There are 23 courts at the Tennyson Queensland Tennis Center, including 16 hard courts and seven turf and clay courts. Mr Handley said demand for facilities increased during COVID-19 and centers in other states were being upgraded.
“The court occupancy rate here is up over 75% now, but you can’t get a court here during peak times,” he said.
“The idea is to build for this demand, but for the moment, we are in full swing.”
Mr Handley said Tennis Queensland believes the center needs to be expanded regardless of the 2032 Olympics.
“We would love to see the weather resistance of the Pat Rafter Arena.

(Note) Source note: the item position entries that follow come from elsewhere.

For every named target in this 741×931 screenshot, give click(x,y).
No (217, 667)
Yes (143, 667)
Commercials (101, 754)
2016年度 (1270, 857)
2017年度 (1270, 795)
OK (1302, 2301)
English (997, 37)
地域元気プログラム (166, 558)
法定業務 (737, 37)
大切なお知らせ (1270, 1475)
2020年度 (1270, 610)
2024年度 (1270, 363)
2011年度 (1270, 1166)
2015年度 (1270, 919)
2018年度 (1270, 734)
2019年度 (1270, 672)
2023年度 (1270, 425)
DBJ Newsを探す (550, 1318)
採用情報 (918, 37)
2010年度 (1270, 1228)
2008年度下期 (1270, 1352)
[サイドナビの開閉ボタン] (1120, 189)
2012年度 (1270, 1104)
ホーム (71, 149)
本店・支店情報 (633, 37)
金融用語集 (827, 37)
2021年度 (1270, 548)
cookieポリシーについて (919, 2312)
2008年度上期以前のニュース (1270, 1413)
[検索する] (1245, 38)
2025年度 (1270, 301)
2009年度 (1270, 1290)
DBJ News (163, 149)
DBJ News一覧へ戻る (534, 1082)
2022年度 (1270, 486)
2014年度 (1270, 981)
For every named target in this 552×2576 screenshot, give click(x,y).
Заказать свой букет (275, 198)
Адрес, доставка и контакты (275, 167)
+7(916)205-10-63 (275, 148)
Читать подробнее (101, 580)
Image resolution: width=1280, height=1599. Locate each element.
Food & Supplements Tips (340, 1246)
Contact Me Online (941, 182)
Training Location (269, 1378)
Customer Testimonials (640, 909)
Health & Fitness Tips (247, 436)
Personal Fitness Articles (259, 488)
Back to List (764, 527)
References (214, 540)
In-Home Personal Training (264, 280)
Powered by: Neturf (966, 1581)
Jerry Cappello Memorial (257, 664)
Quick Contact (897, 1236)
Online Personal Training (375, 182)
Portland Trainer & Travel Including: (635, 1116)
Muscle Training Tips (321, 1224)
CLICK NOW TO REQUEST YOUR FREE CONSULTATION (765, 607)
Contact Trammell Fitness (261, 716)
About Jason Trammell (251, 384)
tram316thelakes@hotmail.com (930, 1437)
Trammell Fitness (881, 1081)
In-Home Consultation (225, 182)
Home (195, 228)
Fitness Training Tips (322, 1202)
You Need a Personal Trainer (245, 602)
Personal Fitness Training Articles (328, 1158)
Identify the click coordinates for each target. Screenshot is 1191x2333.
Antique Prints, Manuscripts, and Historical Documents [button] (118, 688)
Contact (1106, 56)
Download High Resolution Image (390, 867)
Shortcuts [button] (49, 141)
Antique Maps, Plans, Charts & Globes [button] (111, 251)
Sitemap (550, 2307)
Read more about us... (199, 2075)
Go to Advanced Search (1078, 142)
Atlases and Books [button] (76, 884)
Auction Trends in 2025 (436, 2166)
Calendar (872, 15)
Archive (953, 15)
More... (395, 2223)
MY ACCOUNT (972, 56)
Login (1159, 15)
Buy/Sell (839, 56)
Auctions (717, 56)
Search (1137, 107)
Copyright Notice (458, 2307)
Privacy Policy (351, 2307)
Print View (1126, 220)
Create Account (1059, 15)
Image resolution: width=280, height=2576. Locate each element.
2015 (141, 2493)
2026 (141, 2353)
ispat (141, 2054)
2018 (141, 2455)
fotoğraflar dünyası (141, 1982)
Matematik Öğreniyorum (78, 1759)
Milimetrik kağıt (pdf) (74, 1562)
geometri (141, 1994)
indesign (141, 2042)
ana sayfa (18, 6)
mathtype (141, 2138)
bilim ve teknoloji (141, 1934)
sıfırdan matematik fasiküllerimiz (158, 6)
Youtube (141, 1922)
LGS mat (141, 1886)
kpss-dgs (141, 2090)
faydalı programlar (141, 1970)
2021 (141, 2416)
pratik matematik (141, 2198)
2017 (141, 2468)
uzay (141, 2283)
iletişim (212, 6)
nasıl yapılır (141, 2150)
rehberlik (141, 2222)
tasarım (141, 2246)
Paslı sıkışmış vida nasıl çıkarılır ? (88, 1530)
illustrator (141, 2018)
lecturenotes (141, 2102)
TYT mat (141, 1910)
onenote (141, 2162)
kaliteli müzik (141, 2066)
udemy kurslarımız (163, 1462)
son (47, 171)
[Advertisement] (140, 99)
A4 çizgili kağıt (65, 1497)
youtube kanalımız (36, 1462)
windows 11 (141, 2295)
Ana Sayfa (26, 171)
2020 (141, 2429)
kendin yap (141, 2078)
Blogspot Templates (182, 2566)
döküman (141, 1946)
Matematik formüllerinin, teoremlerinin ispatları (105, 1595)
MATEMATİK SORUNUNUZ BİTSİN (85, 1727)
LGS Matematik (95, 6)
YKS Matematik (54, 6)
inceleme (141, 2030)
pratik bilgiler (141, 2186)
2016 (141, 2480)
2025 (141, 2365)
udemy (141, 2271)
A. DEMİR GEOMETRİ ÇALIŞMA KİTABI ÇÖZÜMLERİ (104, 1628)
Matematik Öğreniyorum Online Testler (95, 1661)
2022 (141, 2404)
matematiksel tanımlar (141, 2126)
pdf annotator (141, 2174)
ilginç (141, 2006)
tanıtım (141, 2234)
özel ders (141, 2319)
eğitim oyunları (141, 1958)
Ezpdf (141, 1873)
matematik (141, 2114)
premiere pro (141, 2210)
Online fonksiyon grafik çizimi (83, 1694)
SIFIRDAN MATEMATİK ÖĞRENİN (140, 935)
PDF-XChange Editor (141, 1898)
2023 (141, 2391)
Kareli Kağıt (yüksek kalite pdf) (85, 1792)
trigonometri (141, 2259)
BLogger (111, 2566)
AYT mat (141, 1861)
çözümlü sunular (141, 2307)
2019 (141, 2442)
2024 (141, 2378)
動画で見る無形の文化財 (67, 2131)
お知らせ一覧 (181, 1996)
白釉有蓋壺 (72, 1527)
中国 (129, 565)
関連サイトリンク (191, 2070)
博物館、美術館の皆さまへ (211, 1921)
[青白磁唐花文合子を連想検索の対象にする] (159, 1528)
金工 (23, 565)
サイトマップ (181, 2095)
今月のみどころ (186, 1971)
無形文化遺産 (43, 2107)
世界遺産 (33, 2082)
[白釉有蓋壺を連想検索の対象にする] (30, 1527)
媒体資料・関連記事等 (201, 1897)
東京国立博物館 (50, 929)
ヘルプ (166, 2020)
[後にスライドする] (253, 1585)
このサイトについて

Sea [also] I love to see more courts built because the demand from our community players week to week is higher than ever, ”he said.
“And we would love to have a second indoor arena to continue hosting big events in Queensland.”
In April 2019, the Federal Labor Party promised to do just that, with funding of $ 17.9 million, but then failed to win the election. The commitment was not renewed.
Tennis Queensland’s 2018 strategic master plan shows a shortage of 1,080 tennis courts in major cities and towns – 365 in Brisbane alone.